A total of 103 random-selected cervical samples were collected from residual liquid-based cytology specimens after clinical use in cytopathological diagnosis in outpatient clinic of obstetrics and gynecology, Peking Union Medical Collage Hospital from March 2010 to October 2010. Informed consent was obtained from each woman before the initiation of the study. The methylation seusitive-high resolution melt (MS-HRM) assay was used to evaluate promoter methylation of three genes (DAPK1, RAR-β and MGMT) in 103 biopsy-confirmed liquid-based cervical cytology samples. Methylation levels and high-risk HPV DNA loading (HCII values) were analyzed in relation to both cytological and histological diagnosis.

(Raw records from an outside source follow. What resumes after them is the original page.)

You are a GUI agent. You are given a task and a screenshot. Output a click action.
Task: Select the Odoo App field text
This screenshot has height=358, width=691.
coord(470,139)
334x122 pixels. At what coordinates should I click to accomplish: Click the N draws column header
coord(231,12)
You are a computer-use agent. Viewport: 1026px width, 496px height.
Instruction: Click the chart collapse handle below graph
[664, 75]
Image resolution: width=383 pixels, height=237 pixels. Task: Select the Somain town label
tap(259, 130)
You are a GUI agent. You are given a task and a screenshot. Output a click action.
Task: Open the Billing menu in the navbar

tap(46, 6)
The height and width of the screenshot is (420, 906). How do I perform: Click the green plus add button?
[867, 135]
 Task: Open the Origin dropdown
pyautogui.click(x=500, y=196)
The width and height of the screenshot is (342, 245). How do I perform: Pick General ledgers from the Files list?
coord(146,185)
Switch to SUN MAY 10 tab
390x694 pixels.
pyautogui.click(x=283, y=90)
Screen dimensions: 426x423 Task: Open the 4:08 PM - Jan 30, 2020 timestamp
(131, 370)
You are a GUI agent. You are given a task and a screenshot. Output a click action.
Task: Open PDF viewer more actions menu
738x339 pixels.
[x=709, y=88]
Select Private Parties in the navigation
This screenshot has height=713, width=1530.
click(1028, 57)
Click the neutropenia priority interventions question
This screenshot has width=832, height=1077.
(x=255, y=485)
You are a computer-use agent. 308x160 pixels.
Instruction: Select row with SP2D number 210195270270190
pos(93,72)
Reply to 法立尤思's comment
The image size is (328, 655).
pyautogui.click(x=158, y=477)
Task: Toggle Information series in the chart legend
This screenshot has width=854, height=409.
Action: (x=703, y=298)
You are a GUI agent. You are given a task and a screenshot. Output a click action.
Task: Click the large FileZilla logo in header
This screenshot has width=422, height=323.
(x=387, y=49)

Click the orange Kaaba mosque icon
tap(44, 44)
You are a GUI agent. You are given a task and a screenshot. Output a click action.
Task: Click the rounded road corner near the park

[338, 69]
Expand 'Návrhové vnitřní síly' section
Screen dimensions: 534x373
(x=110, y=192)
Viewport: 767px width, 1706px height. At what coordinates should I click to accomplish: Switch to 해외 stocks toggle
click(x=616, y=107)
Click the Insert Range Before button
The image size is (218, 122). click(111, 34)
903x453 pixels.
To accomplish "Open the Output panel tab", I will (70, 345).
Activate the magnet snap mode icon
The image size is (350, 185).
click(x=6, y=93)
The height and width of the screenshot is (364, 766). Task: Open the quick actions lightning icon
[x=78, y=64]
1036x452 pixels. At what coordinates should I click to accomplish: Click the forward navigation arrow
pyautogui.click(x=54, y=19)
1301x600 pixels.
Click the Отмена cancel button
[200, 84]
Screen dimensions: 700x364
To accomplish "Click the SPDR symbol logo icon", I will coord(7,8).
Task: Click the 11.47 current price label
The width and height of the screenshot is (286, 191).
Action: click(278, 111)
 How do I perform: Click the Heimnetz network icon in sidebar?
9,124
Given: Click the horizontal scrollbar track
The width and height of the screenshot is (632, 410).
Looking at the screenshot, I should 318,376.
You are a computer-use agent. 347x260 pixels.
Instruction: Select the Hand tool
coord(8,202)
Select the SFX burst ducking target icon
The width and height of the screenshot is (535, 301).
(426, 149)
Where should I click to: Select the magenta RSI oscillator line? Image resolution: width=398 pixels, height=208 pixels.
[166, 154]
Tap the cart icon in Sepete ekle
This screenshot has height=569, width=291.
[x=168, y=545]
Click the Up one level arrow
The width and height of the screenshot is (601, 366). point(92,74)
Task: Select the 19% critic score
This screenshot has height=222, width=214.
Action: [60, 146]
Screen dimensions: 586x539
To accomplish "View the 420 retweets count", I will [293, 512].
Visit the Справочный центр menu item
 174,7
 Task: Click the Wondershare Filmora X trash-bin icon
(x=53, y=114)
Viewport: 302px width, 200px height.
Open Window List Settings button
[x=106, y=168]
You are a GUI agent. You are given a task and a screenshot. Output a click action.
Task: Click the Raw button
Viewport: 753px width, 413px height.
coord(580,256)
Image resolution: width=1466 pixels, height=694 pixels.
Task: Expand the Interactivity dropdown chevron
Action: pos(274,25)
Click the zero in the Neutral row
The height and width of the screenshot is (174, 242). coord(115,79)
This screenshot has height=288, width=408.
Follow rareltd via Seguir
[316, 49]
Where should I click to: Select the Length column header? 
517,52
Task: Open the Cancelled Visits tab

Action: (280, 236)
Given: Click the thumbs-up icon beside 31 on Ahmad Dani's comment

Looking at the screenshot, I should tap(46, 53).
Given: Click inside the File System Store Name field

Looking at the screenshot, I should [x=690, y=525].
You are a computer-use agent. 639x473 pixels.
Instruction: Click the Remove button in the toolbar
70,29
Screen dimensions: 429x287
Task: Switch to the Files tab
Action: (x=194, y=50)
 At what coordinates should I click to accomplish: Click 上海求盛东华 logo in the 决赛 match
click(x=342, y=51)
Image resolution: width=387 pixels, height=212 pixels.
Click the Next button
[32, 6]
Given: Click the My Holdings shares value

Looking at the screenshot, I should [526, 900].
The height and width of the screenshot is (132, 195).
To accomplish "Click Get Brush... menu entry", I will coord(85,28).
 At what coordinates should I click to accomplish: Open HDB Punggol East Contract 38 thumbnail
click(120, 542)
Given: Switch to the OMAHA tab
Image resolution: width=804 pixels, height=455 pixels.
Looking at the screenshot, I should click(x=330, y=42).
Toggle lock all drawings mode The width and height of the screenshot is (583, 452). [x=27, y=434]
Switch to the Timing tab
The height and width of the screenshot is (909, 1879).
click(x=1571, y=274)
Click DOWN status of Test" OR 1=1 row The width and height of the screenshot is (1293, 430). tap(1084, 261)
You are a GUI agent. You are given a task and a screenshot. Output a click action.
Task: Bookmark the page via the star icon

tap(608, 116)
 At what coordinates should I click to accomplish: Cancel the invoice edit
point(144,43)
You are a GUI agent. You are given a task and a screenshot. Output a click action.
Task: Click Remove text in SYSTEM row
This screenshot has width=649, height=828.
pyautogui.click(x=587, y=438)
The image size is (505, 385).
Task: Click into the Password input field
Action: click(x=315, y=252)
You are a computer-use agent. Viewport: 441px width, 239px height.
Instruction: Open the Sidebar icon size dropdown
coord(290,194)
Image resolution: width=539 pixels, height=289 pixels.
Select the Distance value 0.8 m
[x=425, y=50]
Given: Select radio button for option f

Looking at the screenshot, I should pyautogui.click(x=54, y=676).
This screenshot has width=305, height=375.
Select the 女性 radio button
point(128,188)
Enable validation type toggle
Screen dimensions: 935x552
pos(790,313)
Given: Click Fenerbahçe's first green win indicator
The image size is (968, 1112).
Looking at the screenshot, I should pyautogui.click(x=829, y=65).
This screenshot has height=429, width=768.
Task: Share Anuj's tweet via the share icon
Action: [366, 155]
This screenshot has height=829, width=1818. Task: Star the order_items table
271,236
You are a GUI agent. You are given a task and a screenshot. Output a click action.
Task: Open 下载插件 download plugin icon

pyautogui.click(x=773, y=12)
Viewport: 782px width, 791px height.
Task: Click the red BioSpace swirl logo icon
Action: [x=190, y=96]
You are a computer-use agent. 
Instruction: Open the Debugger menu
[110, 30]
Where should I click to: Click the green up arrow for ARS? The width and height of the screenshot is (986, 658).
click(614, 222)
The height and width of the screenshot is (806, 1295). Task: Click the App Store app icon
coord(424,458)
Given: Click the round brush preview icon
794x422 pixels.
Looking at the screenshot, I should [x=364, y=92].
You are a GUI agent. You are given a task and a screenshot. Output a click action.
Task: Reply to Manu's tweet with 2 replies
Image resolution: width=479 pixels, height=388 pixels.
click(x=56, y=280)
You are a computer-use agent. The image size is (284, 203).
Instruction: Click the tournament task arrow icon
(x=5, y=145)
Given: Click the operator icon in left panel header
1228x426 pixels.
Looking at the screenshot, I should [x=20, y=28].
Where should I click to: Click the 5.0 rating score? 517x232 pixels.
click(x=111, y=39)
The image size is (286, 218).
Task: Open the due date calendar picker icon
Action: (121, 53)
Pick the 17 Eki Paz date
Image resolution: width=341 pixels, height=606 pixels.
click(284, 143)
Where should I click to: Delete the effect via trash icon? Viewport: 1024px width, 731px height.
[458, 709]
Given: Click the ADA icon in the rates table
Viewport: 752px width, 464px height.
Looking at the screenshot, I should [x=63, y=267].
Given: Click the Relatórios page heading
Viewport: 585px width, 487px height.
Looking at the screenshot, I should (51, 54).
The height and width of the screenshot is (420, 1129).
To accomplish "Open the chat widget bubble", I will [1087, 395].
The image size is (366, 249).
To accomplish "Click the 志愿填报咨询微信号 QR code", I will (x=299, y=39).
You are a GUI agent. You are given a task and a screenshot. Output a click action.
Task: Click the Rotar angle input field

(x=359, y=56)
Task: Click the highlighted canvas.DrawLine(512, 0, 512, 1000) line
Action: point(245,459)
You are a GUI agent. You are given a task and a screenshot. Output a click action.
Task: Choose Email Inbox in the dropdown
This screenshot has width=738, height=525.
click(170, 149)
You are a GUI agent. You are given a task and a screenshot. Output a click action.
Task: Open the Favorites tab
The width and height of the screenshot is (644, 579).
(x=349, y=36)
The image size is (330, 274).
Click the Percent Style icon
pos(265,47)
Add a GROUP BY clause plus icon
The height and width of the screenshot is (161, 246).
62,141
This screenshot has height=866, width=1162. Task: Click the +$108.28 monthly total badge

The methylation level of all three genes showed significant difference among the different cytological groups (P = 0.000, 0.011 and 0.002, respectively). The methylation level of DAPK1 and RAR-β showed significant difference among the different histological groups (P = 0.000 and 0.021), while there was no significant difference for MGMT. DAPK1 methylation levels was 1.47% in the CINII/high-grade precancerous lesions group, and 20.98% in the normal/CINI groups (P = 0.000), but there was no significant difference between CINII/high-grade precancerous lesions and normal/CINI groups for RAR-β and MGMT. The combination of DAPK1/HR-HPV loading showed a sensitivity of 0.825 and an area under the receiver operating characteristic curve (ROC) curve (AUC) of 0.695 as diagnostic methods for detecting CINII/high-grade precancerous lesions.
DNA methylation such as DAPK1 and RAR-β, in combination with HR-HPV detection, may serve as biomarkers to detect CINII/high-grade precancerous lesions. Detection of methylated DNA from liquid-based cervical cytology specimens is technically feasible with the MS-HRM assay.
Zhonghua fu chan ke za zhi 03/2012; 47(3):196-200.